*Directive:* Please copy the passage on the Rhenish league word for word, from "Another main subject" to "community of peace.".

Thus the league decided, for example, on yearly meetings, on correspondence
between its members, on rules concerning the legal standing of the
representatives of the towns, and on tax with which a union hall
was supposed to be built.
Another main subject
alongside the relationship between the members was the relationship
between the league and the rest of the society. As the Rhenish league
saw itself in a positive light as a self-made association that maintained
social security it is clear that the rest of the society was seen
in a more or less negative light. In a way everybody outside the
league posed a threat to it. In the best possible scenario those
outside the league were possible new members. Because of this all
the members had to do everything in their power to get their neighbouring
towns and lords to join the league.  Even the fact
that a lord or a knight did not join the league was interpreted
as a violation against the peace; the sources never mention towns
as this kind of violators. The violator had to be closed outside
the community of peace.
 Here the league comes close to circular reasoning,
as the members of the league constituted a community of peace and
those outside of the league were automatically considered as not
belonging to it. It seems that the league wanted to emphasise that
the society was divided into those belonging to the league, and
thus to the commune of peace, and into those who were outside both
the league and the commune of peace. Certain decisions the league
made give the impression that this alone was a valid reason for
the league for a justified attack.

*Provided material:*
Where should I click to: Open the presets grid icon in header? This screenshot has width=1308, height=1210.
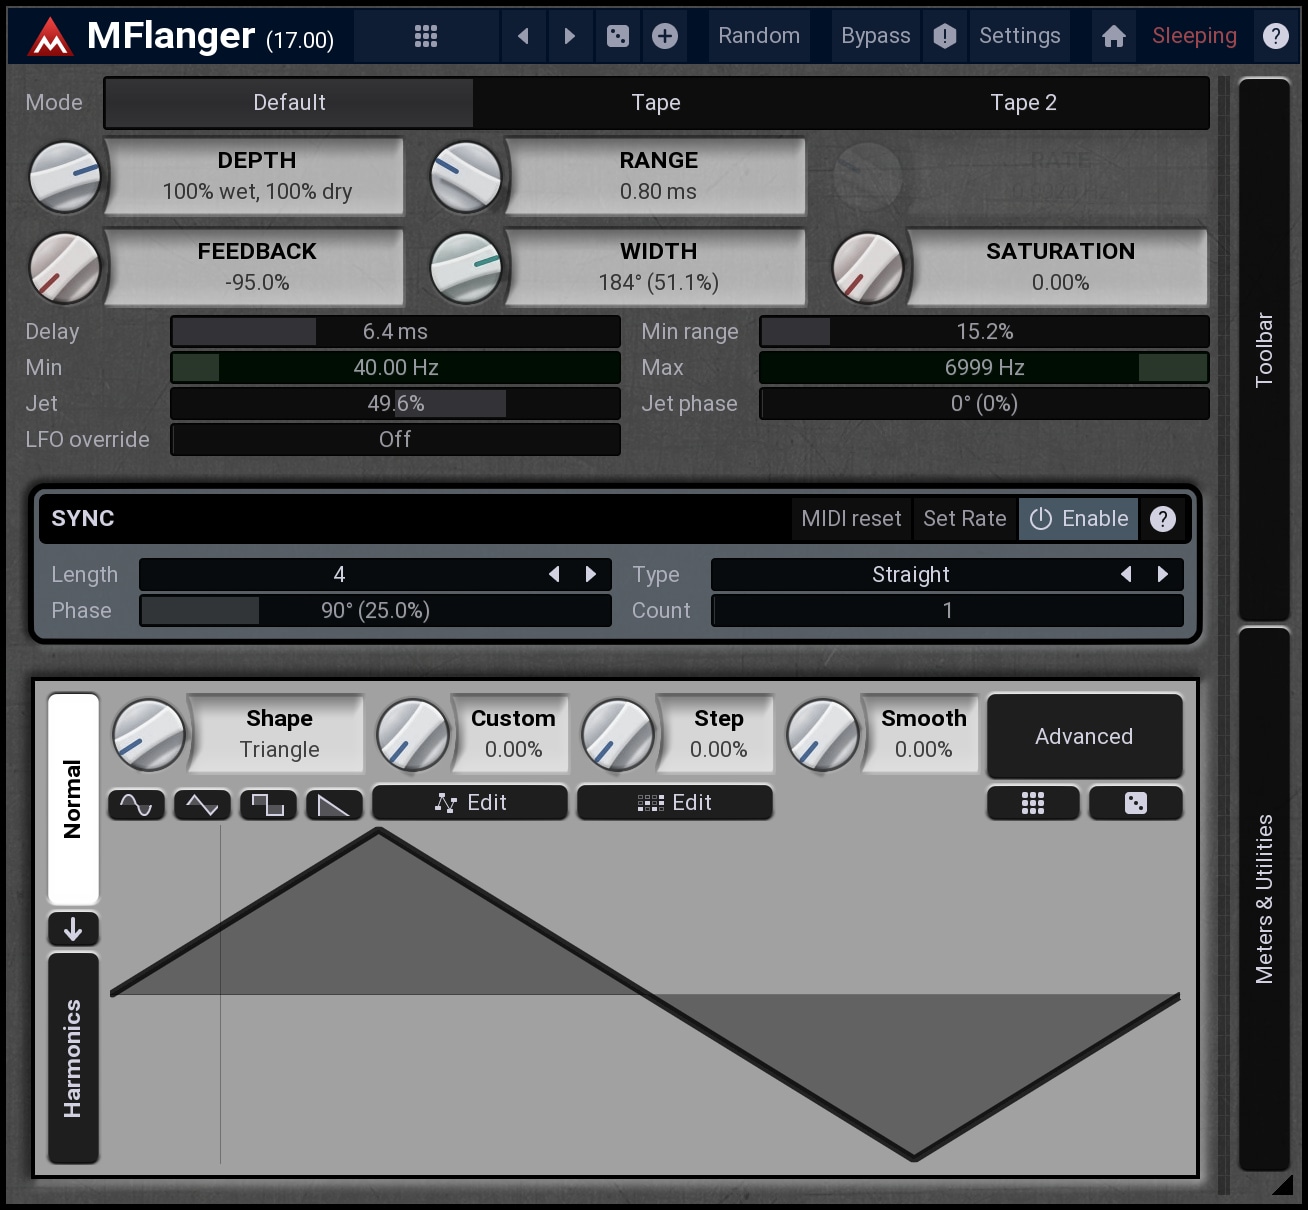coord(426,36)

*Finished task:*
Another main subject
alongside the relationship between the members was the relationship
between the league and the rest of the society. As the Rhenish league
saw itself in a positive light as a self-made association that maintained
social security it is clear that the rest of the society was seen
in a more or less negative light. In a way everybody outside the
league posed a threat to it. In the best possible scenario those
outside the league were possible new members. Because of this all
the members had to do everything in their power to get their neighbouring
towns and lords to join the league.  Even the fact
that a lord or a knight did not join the league was interpreted
as a violation against the peace; the sources never mention towns
as this kind of violators. The violator had to be closed outside
the community of peace.